There was plenty of laughter and emotions were running high as the summer school’s robot football tournament was battled out. In total, six matches were played and the robots of “The Cheeky Nandos” won the final with a score of 3–0.
“Behind our success is good teamwork and a lot of commitment,” says electrical engineering student Nazar Islam, one of the participants from Aston University.
Örebro University has a strategic partnership with Aston University. The agreement was entered into in 2016 and covers education, research and collaboration. Many students, researchers and other members of staff have since taken the opportunity to study, work and job shadow – at both Örebro University and Aston University.
For three weeks, engineering students from Aston University, England, and students from Örebro University have been building and tweaking their robots. Come the day of the tournament, it was finally time for the robots to demonstrate their football skills.
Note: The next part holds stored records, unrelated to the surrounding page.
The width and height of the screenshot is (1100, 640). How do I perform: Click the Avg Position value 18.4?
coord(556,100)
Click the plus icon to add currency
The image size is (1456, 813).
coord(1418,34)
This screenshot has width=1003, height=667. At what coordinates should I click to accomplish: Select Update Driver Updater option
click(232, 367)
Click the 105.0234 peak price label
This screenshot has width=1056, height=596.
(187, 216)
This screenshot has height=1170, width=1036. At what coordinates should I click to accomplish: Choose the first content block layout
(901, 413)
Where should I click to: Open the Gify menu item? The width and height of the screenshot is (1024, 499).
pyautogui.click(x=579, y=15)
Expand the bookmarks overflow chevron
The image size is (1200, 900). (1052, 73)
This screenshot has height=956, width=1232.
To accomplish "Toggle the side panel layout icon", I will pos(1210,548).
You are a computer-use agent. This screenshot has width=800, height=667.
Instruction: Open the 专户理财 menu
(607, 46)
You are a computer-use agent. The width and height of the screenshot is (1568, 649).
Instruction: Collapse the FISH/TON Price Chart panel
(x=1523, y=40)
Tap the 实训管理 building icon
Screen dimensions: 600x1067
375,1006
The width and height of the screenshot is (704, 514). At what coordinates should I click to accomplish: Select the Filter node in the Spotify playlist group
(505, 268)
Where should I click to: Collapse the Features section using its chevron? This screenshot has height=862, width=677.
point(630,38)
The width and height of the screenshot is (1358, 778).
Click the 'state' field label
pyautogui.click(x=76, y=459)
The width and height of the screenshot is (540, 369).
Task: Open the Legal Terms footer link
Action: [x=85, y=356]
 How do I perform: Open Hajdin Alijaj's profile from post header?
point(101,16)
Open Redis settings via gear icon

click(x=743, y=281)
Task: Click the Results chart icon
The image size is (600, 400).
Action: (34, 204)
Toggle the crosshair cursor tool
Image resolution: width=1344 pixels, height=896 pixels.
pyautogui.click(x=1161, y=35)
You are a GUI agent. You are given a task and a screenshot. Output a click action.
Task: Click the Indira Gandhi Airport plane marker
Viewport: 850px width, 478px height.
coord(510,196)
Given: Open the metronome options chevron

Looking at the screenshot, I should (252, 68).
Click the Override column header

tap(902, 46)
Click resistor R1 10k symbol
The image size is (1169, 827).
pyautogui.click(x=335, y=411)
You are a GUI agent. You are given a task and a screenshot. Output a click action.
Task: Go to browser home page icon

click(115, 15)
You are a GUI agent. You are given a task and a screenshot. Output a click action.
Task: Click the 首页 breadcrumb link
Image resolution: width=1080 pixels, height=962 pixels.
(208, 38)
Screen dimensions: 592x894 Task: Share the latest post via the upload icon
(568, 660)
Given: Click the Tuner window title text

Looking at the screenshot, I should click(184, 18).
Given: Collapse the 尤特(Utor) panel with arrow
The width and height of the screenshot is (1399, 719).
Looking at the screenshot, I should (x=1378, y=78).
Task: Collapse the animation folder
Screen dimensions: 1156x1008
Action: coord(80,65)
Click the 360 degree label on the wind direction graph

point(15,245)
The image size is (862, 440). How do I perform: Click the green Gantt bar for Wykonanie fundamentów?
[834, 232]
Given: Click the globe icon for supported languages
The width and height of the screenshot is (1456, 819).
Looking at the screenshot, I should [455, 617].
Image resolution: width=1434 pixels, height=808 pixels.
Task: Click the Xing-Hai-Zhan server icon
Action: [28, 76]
Students have built the robots in Lego and in terms of design, they were given free rein.
“The brief was to build autonomous robots that make their own decisions. They should be able to play football without the students controlling them,” says Andreas Persson, a computer scientist at Örebro University.
Together with postdoctoral researcher Pedro Zuidberg dos Martires and doctoral student David Caceres Dominguez, Andreas Persson is in charge of the summer school in robotics where some 20 students from Aston University and Örebro University take part. All of the participants are second-year students on various engineering programmes, but for many, this was the first time they came in close contact with the field of robotics.
“Back home in England, I study product development and design, so for me, this has been a fun and rewarding experience,” says Adesope Adisa.
“I’m happy with the work they have done, especially considering that far from everyone has studied computer science,” says Andreas Persson.
Nature, peace and quiet are appealing
Apart from having spent quite a lot of time in the robot lab, the students have also had time for a number of social events, such as a visit to Örebro Castle and to the open-air art exhibition OpenArt. In their spare time, they have also explored Örebro and its surroundings.
“I really like the outdoors here. It’s nice and quiet – a complete contrast to the hectic pace in Birmingham,” says Nazar Islam.
And for Simon Franssén, who is doing a Master of Science in Computer Science at Örebro University, summer school has provided a chance to practise his English and make many new friends from Aston University.
“I’ve really enjoyed myself, I’ve made new friends, and I’ve also spent time with computer scientists. It’s been inspiring,” he says.
Developing the partnership with Aston University
This is the first time that Örebro University is organising an international summer school. In the last week of the school, the idea is for students to learn more about what it is like to study at Örebro University, about various career opportunities, and to reflect on their time in Örebro.
“We have an ongoing dialogue with Aston University, and we work continuously to develop our partnership. A summer school is one way of enabling shorter exchanges and increasing student mobility between the two universities,” says Ida Andersson-Norrie, international strategy officer at Örebro University.